“How do we decide what’s right for our own lives? A close friend posed this question to me, and it echoes often in my head. What shape do we want our lives to take, and, if we’ve had fortune to figure that out, how do we go about constructing that life?”
The opening quote in the prologue to Hammer Head made me pause and pay attention. For how many of us have felt that the path we are on isn’t “doing it” for us? I know I have. After 15 years in the teaching industry, I myself decided to take another path. Not as extreme as MacLaughlin, going from journalism to carpentry, but into another field that woke me up.
“There is a dullness in all forms of work, a “violence-to the spirit as to the body,” as Studs Terkel put it in Working. There are repeated tasks and empty time and moments you wish you were swimming. These are unavoidable, even in jobs we love and feel proud to have; these are natural, even if you’ve found your calling. It’s when those meaningless moments pile and mount, the meaningless moments that chew at your soul, that creep into the crevices of your brain and holler at you until ignoring them is not and option. Deadening moments that lead to the hard questions, the ones that swirl, in the broadest sense, around time and dying.”

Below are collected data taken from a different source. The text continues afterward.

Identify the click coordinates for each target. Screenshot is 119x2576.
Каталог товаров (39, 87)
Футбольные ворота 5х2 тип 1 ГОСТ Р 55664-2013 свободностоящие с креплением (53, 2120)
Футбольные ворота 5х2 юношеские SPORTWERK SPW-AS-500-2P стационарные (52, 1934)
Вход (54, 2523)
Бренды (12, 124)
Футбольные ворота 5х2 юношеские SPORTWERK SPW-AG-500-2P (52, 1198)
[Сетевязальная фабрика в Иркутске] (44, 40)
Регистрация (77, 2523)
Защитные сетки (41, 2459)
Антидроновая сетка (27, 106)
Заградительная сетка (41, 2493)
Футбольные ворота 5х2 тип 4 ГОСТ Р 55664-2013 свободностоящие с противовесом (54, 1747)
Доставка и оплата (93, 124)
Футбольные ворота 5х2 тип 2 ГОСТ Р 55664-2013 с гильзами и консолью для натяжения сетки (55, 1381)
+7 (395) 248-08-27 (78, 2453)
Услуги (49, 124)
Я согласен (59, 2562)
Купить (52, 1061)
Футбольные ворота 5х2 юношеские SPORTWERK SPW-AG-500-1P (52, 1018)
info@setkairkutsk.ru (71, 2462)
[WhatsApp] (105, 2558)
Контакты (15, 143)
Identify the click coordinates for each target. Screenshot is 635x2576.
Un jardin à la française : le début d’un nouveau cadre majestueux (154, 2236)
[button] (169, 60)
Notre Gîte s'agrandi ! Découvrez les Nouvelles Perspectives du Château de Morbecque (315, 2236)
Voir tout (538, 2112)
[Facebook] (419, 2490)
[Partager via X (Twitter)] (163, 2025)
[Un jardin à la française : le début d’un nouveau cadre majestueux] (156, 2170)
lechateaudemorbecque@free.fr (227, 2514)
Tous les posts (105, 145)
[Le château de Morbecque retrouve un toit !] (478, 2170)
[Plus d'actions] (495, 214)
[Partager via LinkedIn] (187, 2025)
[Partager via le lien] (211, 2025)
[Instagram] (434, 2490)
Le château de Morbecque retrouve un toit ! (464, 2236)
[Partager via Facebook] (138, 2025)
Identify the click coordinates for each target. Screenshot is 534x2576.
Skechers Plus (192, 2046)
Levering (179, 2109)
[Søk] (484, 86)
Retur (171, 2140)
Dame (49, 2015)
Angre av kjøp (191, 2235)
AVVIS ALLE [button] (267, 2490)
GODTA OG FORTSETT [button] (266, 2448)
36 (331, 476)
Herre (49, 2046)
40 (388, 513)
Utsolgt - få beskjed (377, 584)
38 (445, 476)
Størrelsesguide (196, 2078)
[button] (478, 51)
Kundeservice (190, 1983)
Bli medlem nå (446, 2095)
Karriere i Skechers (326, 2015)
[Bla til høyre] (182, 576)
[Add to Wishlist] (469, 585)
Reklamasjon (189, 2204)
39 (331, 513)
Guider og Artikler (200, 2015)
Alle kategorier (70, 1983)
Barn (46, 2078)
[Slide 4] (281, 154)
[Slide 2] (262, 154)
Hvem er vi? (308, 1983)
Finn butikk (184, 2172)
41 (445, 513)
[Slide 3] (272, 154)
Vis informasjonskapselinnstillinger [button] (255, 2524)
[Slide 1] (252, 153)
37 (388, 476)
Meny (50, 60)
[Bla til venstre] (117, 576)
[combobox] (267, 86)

Carpentry, Nina found, activated a different part of her brain. Sitting in an office for a decade, typing at a computer became rote and unexciting, while working with tools and constructing things made her really focus on the present moment. You can’t space out when using a circular saw or laying tile. To actually see a tree, become wood, that built a wall or deck was more tangible and meaningful than what she was doing before. Being a part of building something made her look at things around her differently and appreciate the workmanship that goes into a trade.
At several times during this transition, she often wondered if she was really cut out as a carpenter’s assistant. Venturing into unfamiliar territory can be scary and that old, familiar voice of self doubt crept into her mind many times. This quote resonated with me because I tend to romanticize things: owning a horse farm, living abroad, chucking it all and living in a hut. 😉 Seriously, though, the grass is certainly not always greener on the other side.
“When we picture the lives of other people, we imagine the most exciting parts, the ones rich with drama and living…Imagination is the enemy sometimes, in how fully we can bring to life the passion our current love shared with someone else before, in how fire-filled someone else’s existence is compared to our own…Our romanticizing is perhaps an act of hope, that those sorts of lives are possible to live, that’s it’s possible to find challenge and satisfaction in our work, to have our bodies lit up with lust, to happen upon those conversations that go deep into the night when voices get quieter and truer things get said. In our imaginings of other people’s experiences exists an ambition to exist in our own in the fullest way.”
As you can tell from the amount of quotes I’ve put you through that this is more than just a book about a girl becoming a carpenter. And it’s not just a memoir making a drastic change in life, but MacLaughlin uses numerous literary references to balance out all the carpentry jargon. (I tended to skim over the in-depth and extensive tool and building details). Fair warning though: with all the literary references, you will be adding to your TBR pile and for you DIYers or those who love HGTV as much as I do, you will be looking around your house with an itch to build something.